スタート時のグリット順を決めるくじを引きは「105番」。ポールポジションをGET
スタート時のグリット順を決めるくじを引きは「105番」。ポールポジションをGET

 まず私は、午前中は通常のスポーツ走行でトレーニングを行い、その時はミニバイク枠と大型バイク枠の走行があったので、うまく使い分けてしっかりと乗り込みました。

 ピン耐の受け付けは朝イチではなく、サーキットのオープン時間から少し経った10時か11時ごろから始まります。

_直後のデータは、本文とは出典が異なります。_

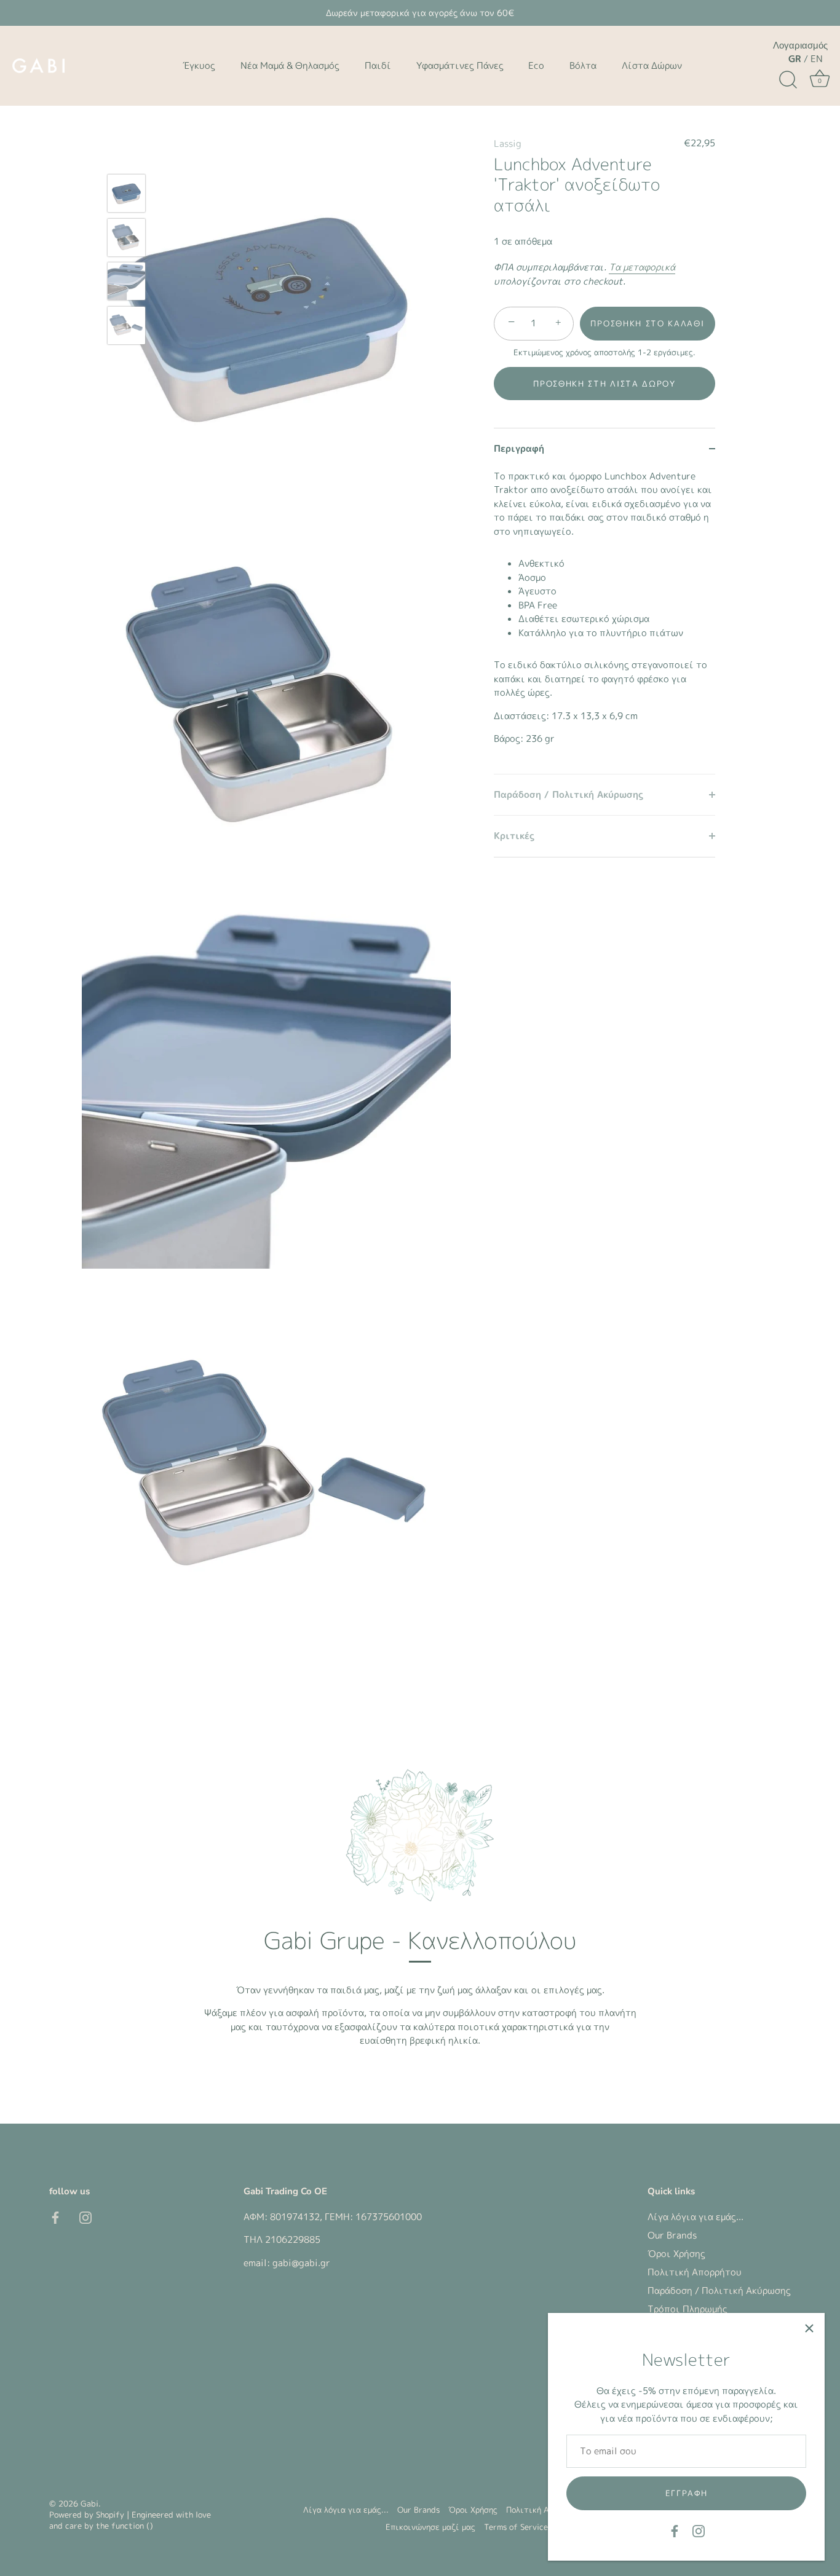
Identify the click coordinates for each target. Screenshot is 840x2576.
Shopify (110, 2514)
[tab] (604, 622)
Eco (536, 65)
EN (816, 58)
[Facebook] (674, 2530)
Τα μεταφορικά (642, 267)
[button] (604, 383)
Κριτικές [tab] (514, 835)
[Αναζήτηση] (787, 79)
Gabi (89, 2503)
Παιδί (378, 65)
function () (132, 2525)
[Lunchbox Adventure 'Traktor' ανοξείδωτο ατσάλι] (126, 193)
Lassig (507, 143)
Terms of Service (516, 2526)
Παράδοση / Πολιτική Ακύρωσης (719, 2290)
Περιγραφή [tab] (519, 448)
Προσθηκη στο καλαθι (647, 323)
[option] (126, 195)
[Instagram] (698, 2530)
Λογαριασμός (800, 45)
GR (794, 58)
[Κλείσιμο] (809, 2328)
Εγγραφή (686, 2493)
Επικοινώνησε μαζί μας (430, 2526)
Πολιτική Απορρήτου (695, 2272)
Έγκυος (199, 65)
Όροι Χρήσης (676, 2253)
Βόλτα (582, 65)
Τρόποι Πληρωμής (687, 2308)
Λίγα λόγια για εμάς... (695, 2216)
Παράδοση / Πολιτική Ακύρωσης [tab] (568, 794)
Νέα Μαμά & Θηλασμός (289, 65)
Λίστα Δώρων (652, 65)
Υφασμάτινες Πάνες (460, 65)
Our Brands (672, 2235)
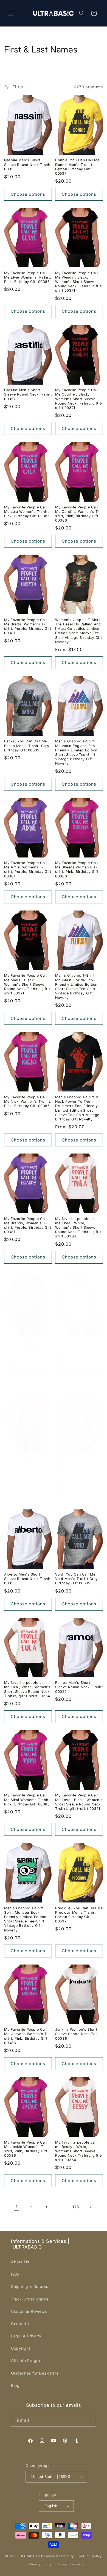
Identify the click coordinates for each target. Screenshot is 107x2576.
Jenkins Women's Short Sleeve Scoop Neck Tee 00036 (76, 2033)
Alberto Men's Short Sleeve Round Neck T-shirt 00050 (28, 1578)
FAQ (15, 2274)
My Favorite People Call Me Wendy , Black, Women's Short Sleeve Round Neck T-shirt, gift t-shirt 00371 (79, 282)
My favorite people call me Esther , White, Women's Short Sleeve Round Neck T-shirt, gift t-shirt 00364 (79, 1350)
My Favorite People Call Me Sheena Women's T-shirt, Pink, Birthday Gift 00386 (76, 869)
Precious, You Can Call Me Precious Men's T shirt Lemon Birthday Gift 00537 (79, 1915)
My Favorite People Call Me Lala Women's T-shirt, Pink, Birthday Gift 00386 (27, 511)
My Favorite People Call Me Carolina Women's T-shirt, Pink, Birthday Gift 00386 (77, 514)
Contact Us (22, 2323)
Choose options (28, 194)
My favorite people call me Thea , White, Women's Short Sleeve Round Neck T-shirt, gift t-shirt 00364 (79, 1228)
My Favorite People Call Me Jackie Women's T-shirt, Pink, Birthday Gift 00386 (25, 2149)
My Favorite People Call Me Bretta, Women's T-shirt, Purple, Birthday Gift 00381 (27, 626)
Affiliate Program (27, 2360)
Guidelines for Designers (34, 2373)
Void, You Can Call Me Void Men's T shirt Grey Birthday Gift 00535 (76, 1578)
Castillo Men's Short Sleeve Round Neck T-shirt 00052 (28, 394)
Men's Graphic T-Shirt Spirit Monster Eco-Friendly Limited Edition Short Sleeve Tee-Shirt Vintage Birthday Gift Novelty (25, 1919)
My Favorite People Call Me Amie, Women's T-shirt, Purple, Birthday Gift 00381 (27, 869)
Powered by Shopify (57, 2556)
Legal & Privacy (26, 2336)
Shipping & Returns (29, 2286)
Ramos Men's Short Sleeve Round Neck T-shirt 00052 (79, 1687)
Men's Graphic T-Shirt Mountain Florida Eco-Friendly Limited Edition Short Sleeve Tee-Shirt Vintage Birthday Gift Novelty (76, 986)
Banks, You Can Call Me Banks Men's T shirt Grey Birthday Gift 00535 (26, 745)
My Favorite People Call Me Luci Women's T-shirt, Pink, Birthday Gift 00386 (27, 1462)
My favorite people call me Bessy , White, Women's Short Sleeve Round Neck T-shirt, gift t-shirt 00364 (79, 2151)
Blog (15, 2385)
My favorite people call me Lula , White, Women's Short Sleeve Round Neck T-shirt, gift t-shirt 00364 (27, 1689)
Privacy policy (40, 2564)
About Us (20, 2261)
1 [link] (17, 2206)
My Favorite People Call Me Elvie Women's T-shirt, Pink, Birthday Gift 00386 (27, 277)
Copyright (20, 2348)
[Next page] (91, 2207)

 時間になるとエントリー費を支払って、スタート時のグリット順を決めるくじを引きます。そしてそのクジに書いてある番号のゼッケンをもらって、ガムテープ等で参加するマシンの前と左右に見えやすいように貼り付け、レースの準備は完了です。

 私の引いたクジは105番。なんとポールポジションからのスタートとなりました。

「ピン耐」のスタートはコースの片側にバイクを一列に並べる方式
「ピン耐」のスタートはコースの片側にバイクを一列に並べる方式

 最初は初心者クラスのピン耐がおこなわれ、それが終わるといよいよ上級者クラスのピン耐が始まります。

 レース前に少しフリー走行の時間が設けられており、そこでマシンの最終チェックを行ってから、いざグリットに付いてレースはスタート。

 グリットでは、鈴鹿8耐などで知られるル・マン式みたいな感じでバイクが並べられていますが、ライダーはバイクに跨ったまま待機。日章旗が振られると、そこからレースが始まります。

 私はポールスタートでしたがすぐに抜かれてしまい、そこから淡々と1時間を走りきりました。

 普段、ミニバイクの走行枠で1時間を休みなしで走れる機会は中々ないので、今季参戦する世界耐久選手権に向けて、自分の中で様々な練習をすることができ、有意義な1時間のレースを走る事ができました。

 最終的な順位は総合6位と、まずまずな2024年のレーススタートで、世界選手権に向けても、とても良いトレーニングとなりました。

 ここからは余談ですが、ミニバイクではありますが、流石に1時間をミニバイクコースで、ノンストップで走り切った疲れに加え、妻からの温泉に行ってみたいというリクエストもあり、レース後はそのまま秩父の温泉に行ってきました。

 日本出国前に、しっかりと日本を堪能できて、とてもよかったと思います。